REQUIRED ACTION A:
In the article on Nigeria's petrol price increase, what ex-depot price per litre did the Dangote Refinery adopt?
REQUIRED ACTION B:
Continue the article on Nigeria's petrol price increase from where it stops.

READING PASSAGE:
NNPC Raises Petrol Price to N945 Per Litre in Abuja and N915 in Lagos – Nigerians Groan Under New Fuel Burden
In yet another blow to the already overburdened Nigerian populace, the Nigerian National Petroleum Company (NNPC) Limited has officially increased the pump price of Premium Motor Spirit (PMS), commonly known as petrol, across the country. As of this latest development, the new price of petrol stands at N915 per litre in Lagos and N945 per litre in Abuja. This represents a significant increase of N45 and N35 per litre respectively from previous prices.
For residents of Lagos, who previously paid N870 per litre, the new cost adds further strain to transportation expenses, cost of goods, and general living conditions. Meanwhile, in Abuja, the capital city, the price has surged from N910 to N945 per litre, making petrol unaffordable for many everyday citizens.
Private Marketers Also Raise Prices – MRS Now Selling at N925 Per Litre
The increase by NNPC has not occurred in isolation. Private fuel marketers, many of whom operate independently across Nigeria, have also followed suit. One notable example is MRS Oil Nigeria Plc, which operates several petrol stations in Lagos and is known to be linked with the Dangote Refinery.
At MRS stations, the pump price has jumped from N875 per litre to N925 per litre. This adds yet another layer of concern for Nigerians who are already grappling with one of the highest inflation rates in recent history, widespread insecurity, and unemployment.
Dangote Refinery Adjusts Ex-Depot Price to N880 Per Litre
The sudden increase in pump price by both public and private marketers is largely tied to a strategic move by the Dangote Refinery, Africa’s largest refinery, which recently adjusted its ex-depot price to N880 per litre.
The ex-depot price refers to the cost at which petrol is sold to filling stations by depots and refiners. When this price goes up, it almost automatically triggers an increase at the retail level—what Nigerians pay at the pump.
The management of Dangote Refinery confirmed the new pricing structure and stated that it reflects “realities of the current market, logistics challenges, and exchange rate pressures.”
Logistics Revamp: 4,000 CNG-Powered Tankers to Boost Supply
In a related development, on June 15, Dangote Refinery announced the implementation of a comprehensive national logistics strategy aimed at improving the distribution of petroleum products across Nigeria. The strategy includes the deployment of 4,000 Compressed Natural Gas (CNG)-powered tankers, a move that is expected to modernize fuel delivery and reduce dependency on diesel-powered trucks.

DATA SECTION:
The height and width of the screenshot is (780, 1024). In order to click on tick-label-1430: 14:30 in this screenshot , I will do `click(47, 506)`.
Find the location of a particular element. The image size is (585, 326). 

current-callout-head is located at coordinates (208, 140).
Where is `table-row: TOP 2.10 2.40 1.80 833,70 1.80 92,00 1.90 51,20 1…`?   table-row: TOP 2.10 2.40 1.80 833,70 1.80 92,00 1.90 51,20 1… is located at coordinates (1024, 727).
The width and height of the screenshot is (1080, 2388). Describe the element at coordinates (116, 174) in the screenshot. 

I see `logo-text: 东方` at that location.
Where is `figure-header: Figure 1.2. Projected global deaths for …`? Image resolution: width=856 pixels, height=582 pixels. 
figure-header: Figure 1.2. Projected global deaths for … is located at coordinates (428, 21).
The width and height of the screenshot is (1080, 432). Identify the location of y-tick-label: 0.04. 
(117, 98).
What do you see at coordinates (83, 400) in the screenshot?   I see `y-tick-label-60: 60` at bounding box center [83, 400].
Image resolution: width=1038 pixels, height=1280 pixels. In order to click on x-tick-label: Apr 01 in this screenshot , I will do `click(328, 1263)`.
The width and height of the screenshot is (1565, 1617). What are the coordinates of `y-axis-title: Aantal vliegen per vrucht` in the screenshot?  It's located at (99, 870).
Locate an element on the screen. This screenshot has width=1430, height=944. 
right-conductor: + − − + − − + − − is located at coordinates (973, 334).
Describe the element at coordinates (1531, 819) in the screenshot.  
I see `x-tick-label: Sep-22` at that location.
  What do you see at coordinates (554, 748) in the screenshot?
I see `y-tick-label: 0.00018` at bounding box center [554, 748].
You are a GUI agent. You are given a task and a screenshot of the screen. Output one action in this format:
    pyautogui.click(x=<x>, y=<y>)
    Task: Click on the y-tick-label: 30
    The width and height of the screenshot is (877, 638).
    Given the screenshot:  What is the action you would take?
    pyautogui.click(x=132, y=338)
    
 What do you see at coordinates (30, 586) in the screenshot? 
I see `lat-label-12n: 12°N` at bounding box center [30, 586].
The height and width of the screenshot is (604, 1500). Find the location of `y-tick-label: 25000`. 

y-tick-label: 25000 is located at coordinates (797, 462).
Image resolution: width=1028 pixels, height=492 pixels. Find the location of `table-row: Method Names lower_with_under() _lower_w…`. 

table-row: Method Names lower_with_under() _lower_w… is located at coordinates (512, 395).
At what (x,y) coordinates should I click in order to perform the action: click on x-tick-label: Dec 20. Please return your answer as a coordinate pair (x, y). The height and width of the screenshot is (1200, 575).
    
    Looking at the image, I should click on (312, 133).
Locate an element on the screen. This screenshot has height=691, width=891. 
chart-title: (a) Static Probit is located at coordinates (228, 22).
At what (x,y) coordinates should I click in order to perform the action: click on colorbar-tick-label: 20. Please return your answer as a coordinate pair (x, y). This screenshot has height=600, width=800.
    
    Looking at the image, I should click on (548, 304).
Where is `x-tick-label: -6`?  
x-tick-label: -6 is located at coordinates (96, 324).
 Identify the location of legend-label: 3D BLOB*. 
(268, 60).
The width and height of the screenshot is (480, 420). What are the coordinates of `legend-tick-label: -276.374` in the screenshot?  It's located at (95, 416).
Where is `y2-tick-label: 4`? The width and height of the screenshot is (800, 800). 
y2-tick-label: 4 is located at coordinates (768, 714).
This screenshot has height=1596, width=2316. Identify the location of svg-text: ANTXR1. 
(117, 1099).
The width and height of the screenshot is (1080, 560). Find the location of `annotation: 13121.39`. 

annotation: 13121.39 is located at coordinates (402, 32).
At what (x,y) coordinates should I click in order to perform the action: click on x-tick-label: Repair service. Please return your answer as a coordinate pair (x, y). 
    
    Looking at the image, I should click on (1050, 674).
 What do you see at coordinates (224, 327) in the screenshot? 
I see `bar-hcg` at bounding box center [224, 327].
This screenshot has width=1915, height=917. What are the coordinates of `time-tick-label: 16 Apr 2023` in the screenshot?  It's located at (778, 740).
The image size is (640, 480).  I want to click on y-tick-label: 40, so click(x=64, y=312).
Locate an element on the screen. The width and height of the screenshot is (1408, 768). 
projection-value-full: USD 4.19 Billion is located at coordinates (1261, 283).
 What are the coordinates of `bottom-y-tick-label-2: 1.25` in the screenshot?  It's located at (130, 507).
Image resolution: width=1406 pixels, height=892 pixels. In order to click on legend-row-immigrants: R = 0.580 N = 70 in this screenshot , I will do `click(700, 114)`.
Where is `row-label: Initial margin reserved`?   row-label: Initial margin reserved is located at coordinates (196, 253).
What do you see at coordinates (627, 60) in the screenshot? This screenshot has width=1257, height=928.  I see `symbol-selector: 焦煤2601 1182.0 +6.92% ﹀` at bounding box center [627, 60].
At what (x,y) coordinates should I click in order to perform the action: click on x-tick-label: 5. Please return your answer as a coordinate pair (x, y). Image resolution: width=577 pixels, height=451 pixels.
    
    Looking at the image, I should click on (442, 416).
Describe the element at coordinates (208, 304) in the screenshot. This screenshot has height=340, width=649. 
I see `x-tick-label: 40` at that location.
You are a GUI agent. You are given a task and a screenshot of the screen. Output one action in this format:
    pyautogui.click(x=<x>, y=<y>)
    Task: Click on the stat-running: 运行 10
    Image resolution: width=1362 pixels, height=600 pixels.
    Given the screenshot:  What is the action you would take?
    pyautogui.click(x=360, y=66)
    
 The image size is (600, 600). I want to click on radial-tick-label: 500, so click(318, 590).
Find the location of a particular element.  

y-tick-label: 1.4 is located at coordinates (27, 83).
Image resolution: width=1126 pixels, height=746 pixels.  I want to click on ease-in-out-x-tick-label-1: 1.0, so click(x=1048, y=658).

ANSWER SPACE A:
N880 per litre.

ANSWER SPACE B:
The refinery stated, “The nationwide logistics plan for petrol and diesel distribution is part of our commitment to ensure consistent fuel supply and reduce costs in the long run.”
While this long-term plan is seen as a positive initiative, the short-term pain of price hikes is what Nigerians are currently battling with.
Nigerians React: Anger, Frustration, and Hopelessness
The announcement of the new petrol prices has been met with a wave of outrage and disappointment among Nigerian citizens, many of whom have taken to social media and radio stations to express their frustrations.
A Lagos-based commercial driver, Tunde Adebayo, lamented, “How are we supposed to survive? Every week, the price of fuel goes up. Our customers cannot pay more, but we have to spend more. It’s a lose-lose situation.”
In Abuja, Halima Musa, a single mother of two who works in a private school, said, “I spend over N2,000 daily on transport now. If it becomes N2,500 or N3,000, I might have to quit my job. It’s not worth it anymore.”
Economic Impact: Inflation, Transportation Costs, and Food Prices Expected to Rise
The increase in petrol prices is likely to trigger another round of economic instability. Petrol is not just a commodity for personal vehicles—it powers transportation, small businesses, generators, and agricultural machines. The effect of any fuel price hike in Nigeria spreads rapidly across every sector.
Experts predict a surge in transport fares, food prices, and production costs in the coming weeks. This is especially concerning at a time when the National Bureau of Statistics (NBS) reports Nigeria’s headline inflation rate at over 33%, with food inflation even higher.
Speaking on a popular radio station, financial analyst Dr. Kenneth Okonkwo noted:
“Whenever petrol prices rise, you should expect every other cost to follow. From the yam seller in Gboko to the fish vendor in Calabar, everyone adds a little more to their prices to survive the squeeze. It’s a chain reaction.”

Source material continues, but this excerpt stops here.